Ait Ourich (Note: (Also known as; Ait Tourich, Beni Oulichek, Beni Oulichek, Beni Ulichec, Beni Ulishek, Beni Ulishk, Banu Walishak)) (ⴰⵢⵜ ⵓⵔⵉⵛ, بني ولشك) is an Amazigh Riffian tribe located in the North-Eastern province of Morocco. Ait (or Aït and Ayt) or Beni is referred to as 'Descendants of' with the latter being the most common form of address of the Oulichek tribe until the recent Arabization in Morocco initiative.

The numerous variations of the written form of Ait Ourich stems from the fact the Rif tribes themselves refer to Ait Ourich in different forms and we can add on to this the written records in Berber, Arabic, French, Spanish and English. What's interesting to note is that the first records of Ait Oulichek in the Rif appear after the Marinid invasion according to Carleton S Coon.

== Language ==
The people of Ait Oulichek speak a dialect of Tarifit (which can also be referred to as "Tamazight"), a northern Berber language.

== Ancestry ==
The fractions and traditional ancestry of the Ait Oulishek are:

| Tribe | Faction | Traditional Ancestry |
|---|---|---|
| Ait Oulichek | Ben Taieb | Zenata |
|  | Sidi Messaoud | Igharbiyen |
|  | Annual, Dhar Obaran | Indigenous |

The Zenatan ancestry seems to be confined to tribes such as Ait Oulichek, Ait Touzine, Tafersit and border groups within the Ait Temsamane and Gzenaya tribe. In fact amongst Riffians the above tribes were called ikharajien, a Tamazight word of Arabic origin meaning "newcomers" or "false promisers".

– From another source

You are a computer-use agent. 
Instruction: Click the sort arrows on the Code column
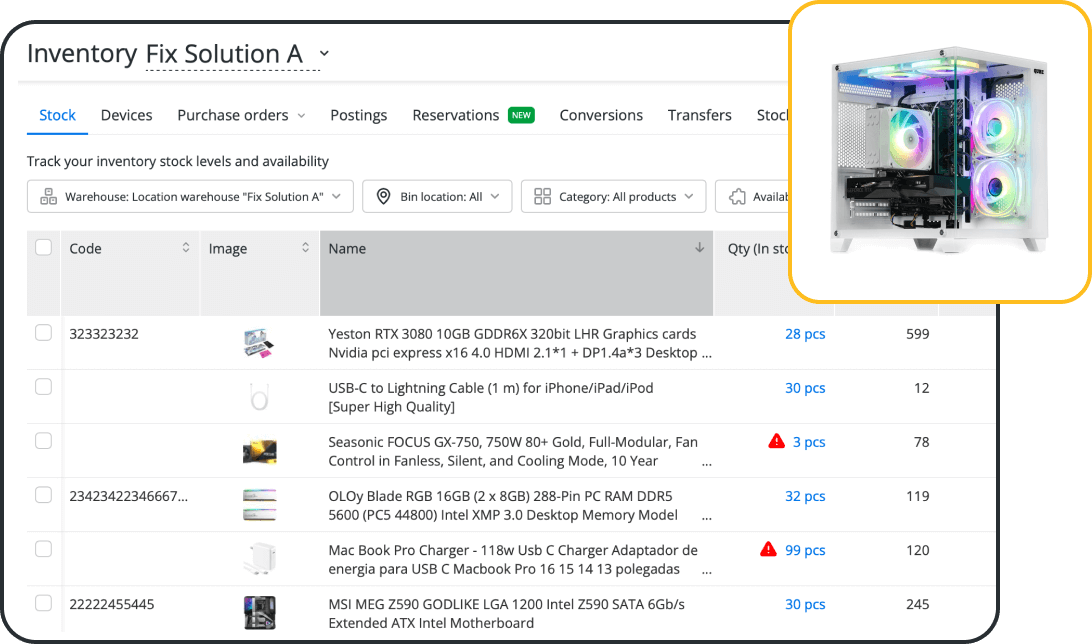[186, 248]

Igharbiyen (meaning "westerners") are said to be foreigners of Arab origin that have married into the Ait Oulichek tribe. The Igharbiyen are not discriminated against and are allowed equal parts in government. They are few in number.

== Clan Division ==
The Ait Oulichek tribe is composed of 5 clans or factions which are as follows:

1 – Imzilen the descendants of blacksmiths

Imzilen or Imazilen (meaning "the Shameless Ones", singular amazil) are a lower class who in some tribes it is forbidden to marry from them or in others there is social debasement following the Riffian marrying among them. They are considered to be immigrants and of black heritage and they would take on three hereditary of blacksmithing, piping at weddings and acting as public criers, measures and weighers in markets.

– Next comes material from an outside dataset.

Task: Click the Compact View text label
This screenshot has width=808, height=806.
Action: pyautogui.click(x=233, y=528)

2 – Ait Azru the descendants of the rock

3 – Ait Ikhlef (Variant Beni Ijlef) the descendants of those who engage

4 – Ait Jaber (Variant Beni Yebar) the descendants of Jaber

5 – Ait Abdeslam the descendants of Abdeslam

A document released by the Delegation of Indigenous Affairs in 1952 broke the 5 main clans down further.

| Factions | Families |
|---|---|
| Imzilen (17) | Ulad Abderrhman – Tagilast – Iaabdel-laten – Ikeddaren – El Muien – Ijarchichen – Buquedad – Iftaten – Icharkien – Amman Aitzman – Ibenuhen – Laari Uchen – Ibacheríuen – Tanut – Ilbaien – Iscuren – Iuchijen. |
| Ait Azru (16) | Imdaharíuen – Ulad Mehand U Ahmed – Ait Frasin – Ait Buzian – Ait Abdel-Aali – Idaharien – Imerabten – Isusanen – Talgant – Amháyer – Tarbíaat – Tisbaa – Dar Aarab – Igarraguen – Ifakihen – Ulad Et Táhar. |
| Ait Ikhlef (14) | Iusfaten – Aadui – Igardoaan – Ait El Jiar – Iharauan – Taztut – Iyar Izmoren – Ijazronen – Tagrut – Izianen – Iyoherien – Izduden – Imaal-laten – Imuchúen. |
| Ait Jaber (11) | Ait Iarrur – Ait Raho – Ifejaren – Ait Ali – Icaabunen – Ihakkunen – Iaaiaden – Ihiaten – Ulad Mehand U Ali – Iaayuchen – Ikaderíuen. |
| Ait Abdeslam (10) | Imahmuden – Irandanen – Ulad El Hach Ali – Imalquíuen – Ulad El Hach Mohand – Ifiyusen – Ulad Ben Haddú – Ulad El Hach Ahmed – Iaattaren – Taliuín. |

== Spanish Invasion ==
In 1920 the Spanish Army under the orders of General Manuel Fernández Silvestre began a campaign to control all the surrounding regions to Melilla and as a result, were able to subjugate the tribe of Ait Oulichek on 5 December 1920. The Spanish were able to subjugate both the Ait Oulichek and Ait Said tribes by burning their crops and running off their cattle but ultimately chose not to disarm them.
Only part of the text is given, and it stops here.